Pixel coordinate grounding data:
--------------------------------------------------
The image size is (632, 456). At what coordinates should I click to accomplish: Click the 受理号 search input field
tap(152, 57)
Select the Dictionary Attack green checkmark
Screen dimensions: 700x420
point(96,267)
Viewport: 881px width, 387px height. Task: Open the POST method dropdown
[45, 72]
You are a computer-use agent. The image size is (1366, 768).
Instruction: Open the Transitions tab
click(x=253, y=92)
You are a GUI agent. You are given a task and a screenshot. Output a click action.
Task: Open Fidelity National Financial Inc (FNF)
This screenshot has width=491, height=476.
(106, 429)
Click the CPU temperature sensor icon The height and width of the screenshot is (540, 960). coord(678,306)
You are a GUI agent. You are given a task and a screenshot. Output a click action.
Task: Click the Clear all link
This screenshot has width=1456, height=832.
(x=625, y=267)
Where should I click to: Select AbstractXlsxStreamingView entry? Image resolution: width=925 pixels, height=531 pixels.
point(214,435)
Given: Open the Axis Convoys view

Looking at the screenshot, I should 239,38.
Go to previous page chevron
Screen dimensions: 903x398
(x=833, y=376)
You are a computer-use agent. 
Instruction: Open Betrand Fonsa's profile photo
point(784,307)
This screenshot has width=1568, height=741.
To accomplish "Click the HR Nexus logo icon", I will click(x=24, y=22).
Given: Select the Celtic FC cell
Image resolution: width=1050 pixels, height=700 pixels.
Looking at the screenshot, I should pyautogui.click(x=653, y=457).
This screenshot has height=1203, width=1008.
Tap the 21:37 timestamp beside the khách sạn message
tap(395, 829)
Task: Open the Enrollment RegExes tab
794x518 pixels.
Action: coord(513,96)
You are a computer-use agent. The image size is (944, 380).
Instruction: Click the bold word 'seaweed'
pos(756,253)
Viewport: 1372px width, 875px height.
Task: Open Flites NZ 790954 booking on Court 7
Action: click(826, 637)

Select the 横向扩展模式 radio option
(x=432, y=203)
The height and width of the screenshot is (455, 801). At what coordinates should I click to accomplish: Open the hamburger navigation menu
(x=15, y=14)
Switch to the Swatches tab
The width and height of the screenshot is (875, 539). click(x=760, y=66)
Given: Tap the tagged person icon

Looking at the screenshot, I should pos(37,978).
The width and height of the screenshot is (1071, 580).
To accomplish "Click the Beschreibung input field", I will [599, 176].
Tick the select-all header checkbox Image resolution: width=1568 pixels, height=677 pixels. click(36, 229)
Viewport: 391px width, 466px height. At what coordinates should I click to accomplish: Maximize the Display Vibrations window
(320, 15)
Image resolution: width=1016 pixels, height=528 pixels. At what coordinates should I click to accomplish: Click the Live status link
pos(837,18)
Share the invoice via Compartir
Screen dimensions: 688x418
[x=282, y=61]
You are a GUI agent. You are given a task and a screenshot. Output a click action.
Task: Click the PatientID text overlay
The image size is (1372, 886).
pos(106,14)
--------------------------------------------------
◆ Task description ◆
Of all the entries above, output exactly the lines between the one holding "Tap the 21:37" and the one holding "Tick the select-all", inclusive.

◆ Task solution ◆
Tap the 21:37 timestamp beside the khách sạn message
tap(395, 829)
Task: Open the Enrollment RegExes tab
794x518 pixels.
Action: coord(513,96)
You are a computer-use agent. The image size is (944, 380).
Instruction: Click the bold word 'seaweed'
pos(756,253)
Viewport: 1372px width, 875px height.
Task: Open Flites NZ 790954 booking on Court 7
Action: click(826, 637)

Select the 横向扩展模式 radio option
(x=432, y=203)
The height and width of the screenshot is (455, 801). At what coordinates should I click to accomplish: Open the hamburger navigation menu
(x=15, y=14)
Switch to the Swatches tab
The width and height of the screenshot is (875, 539). click(x=760, y=66)
Given: Tap the tagged person icon

Looking at the screenshot, I should pos(37,978).
The width and height of the screenshot is (1071, 580).
To accomplish "Click the Beschreibung input field", I will [599, 176].
Tick the select-all header checkbox Image resolution: width=1568 pixels, height=677 pixels. click(36, 229)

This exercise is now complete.